■ **Goal of the exercise**
Please output exactly the lines from the one that holds "This screenshot has height=666, width=536." through the final line of the data, and nothing else; leave out any pictures.

■ **Material provided**
──────────────────────────────
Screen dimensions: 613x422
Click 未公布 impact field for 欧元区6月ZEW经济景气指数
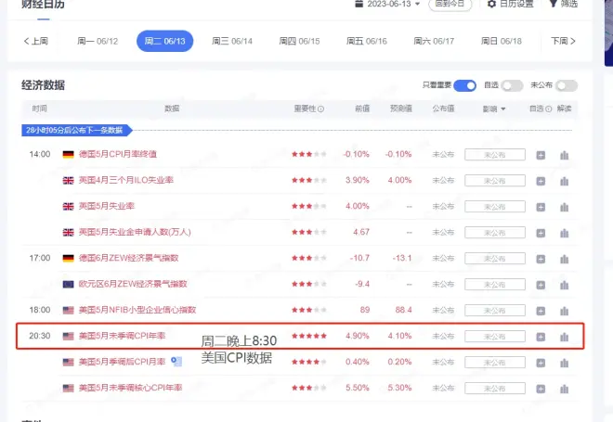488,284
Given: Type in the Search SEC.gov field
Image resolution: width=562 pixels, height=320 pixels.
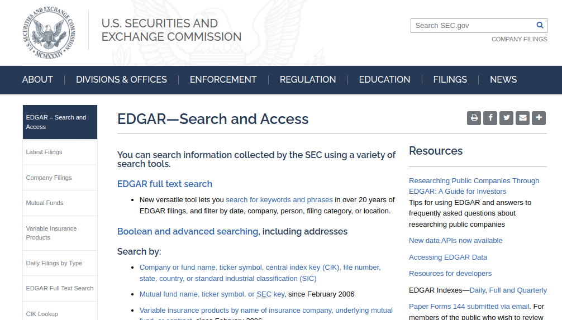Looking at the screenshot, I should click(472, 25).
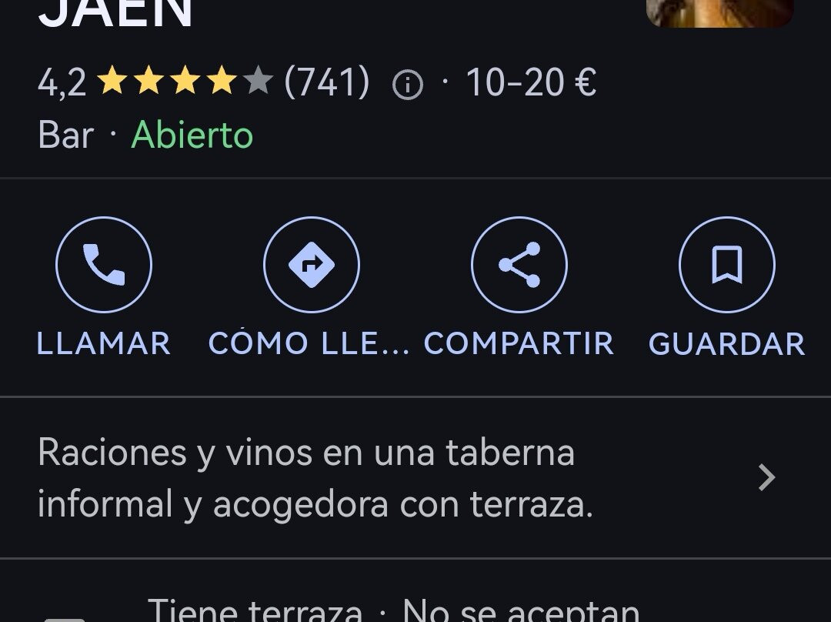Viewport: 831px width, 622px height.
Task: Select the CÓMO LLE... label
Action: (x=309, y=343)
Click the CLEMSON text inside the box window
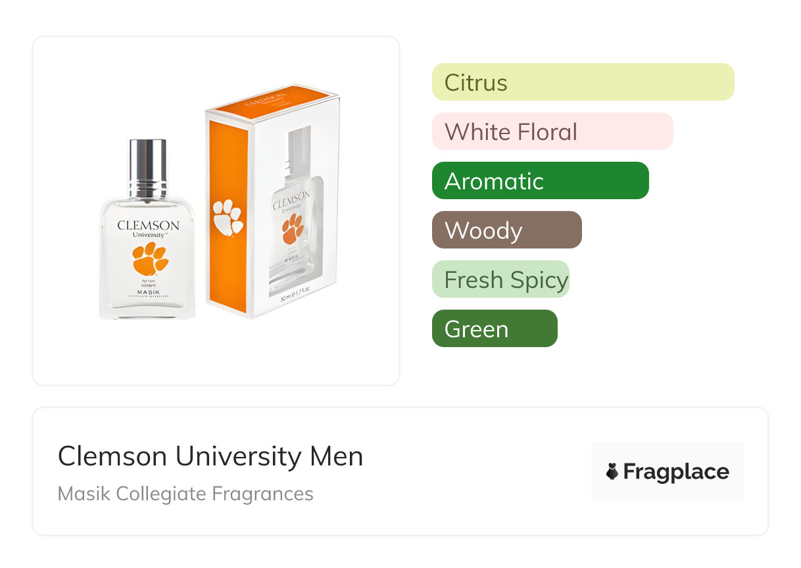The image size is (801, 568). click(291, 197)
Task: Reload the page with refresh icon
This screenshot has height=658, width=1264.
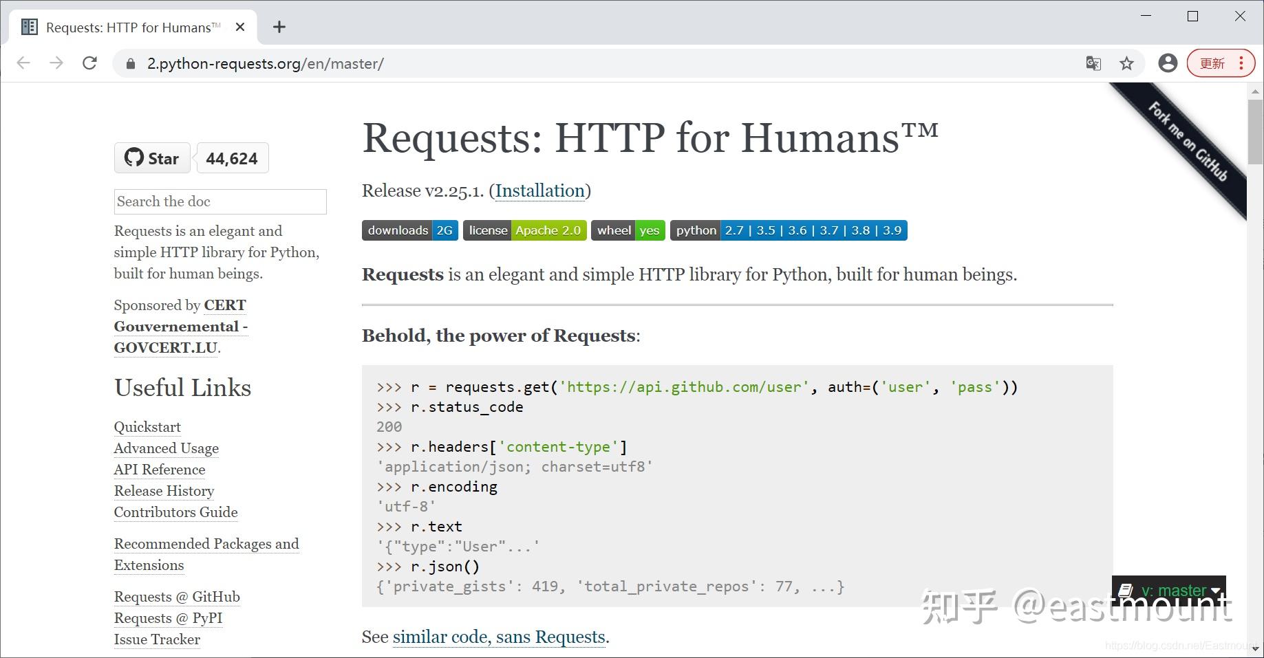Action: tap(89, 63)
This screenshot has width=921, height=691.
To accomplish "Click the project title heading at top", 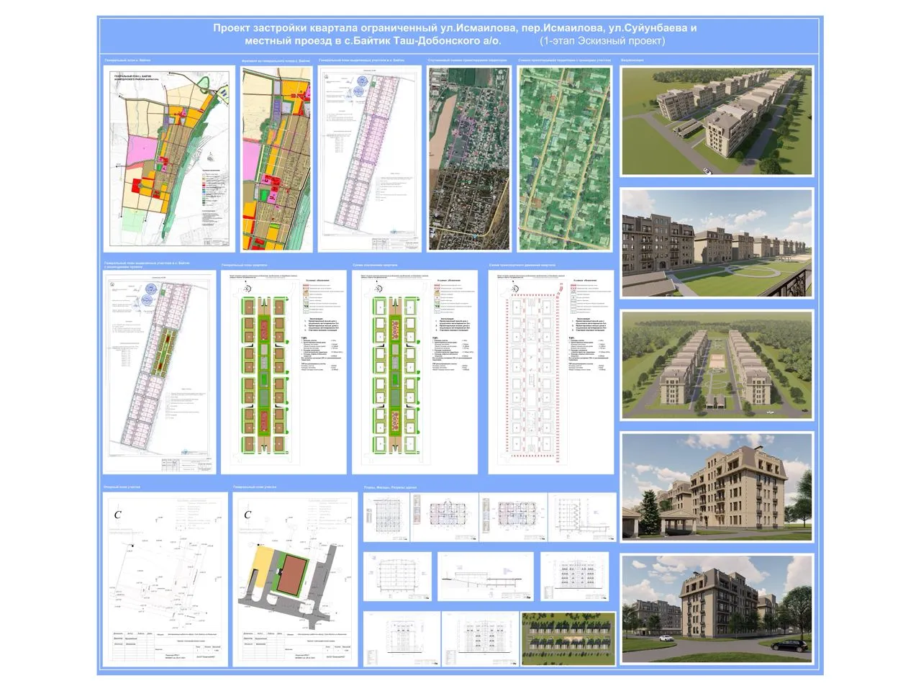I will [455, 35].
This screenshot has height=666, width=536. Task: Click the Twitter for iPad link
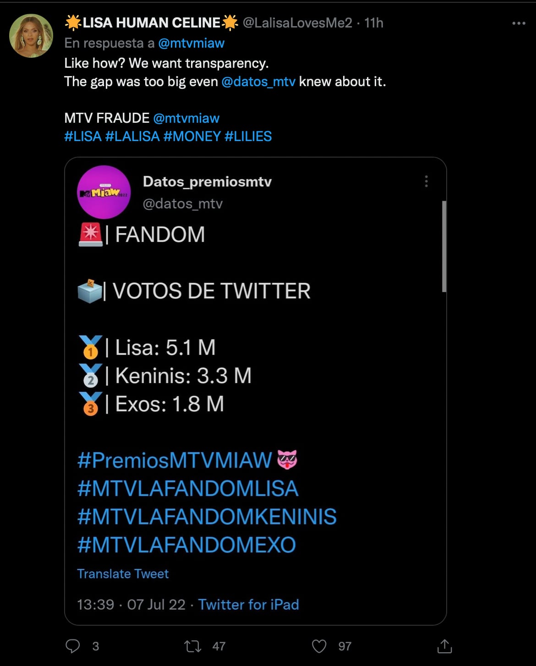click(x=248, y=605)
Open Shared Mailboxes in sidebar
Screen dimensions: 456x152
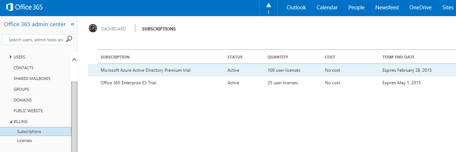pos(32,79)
──────────────────────────────
■ **Result for this exercise**
This screenshot has height=666, width=536. Task: Click the Twitter for iPad link
click(x=248, y=605)
Open Shared Mailboxes in sidebar
Screen dimensions: 456x152
pos(32,79)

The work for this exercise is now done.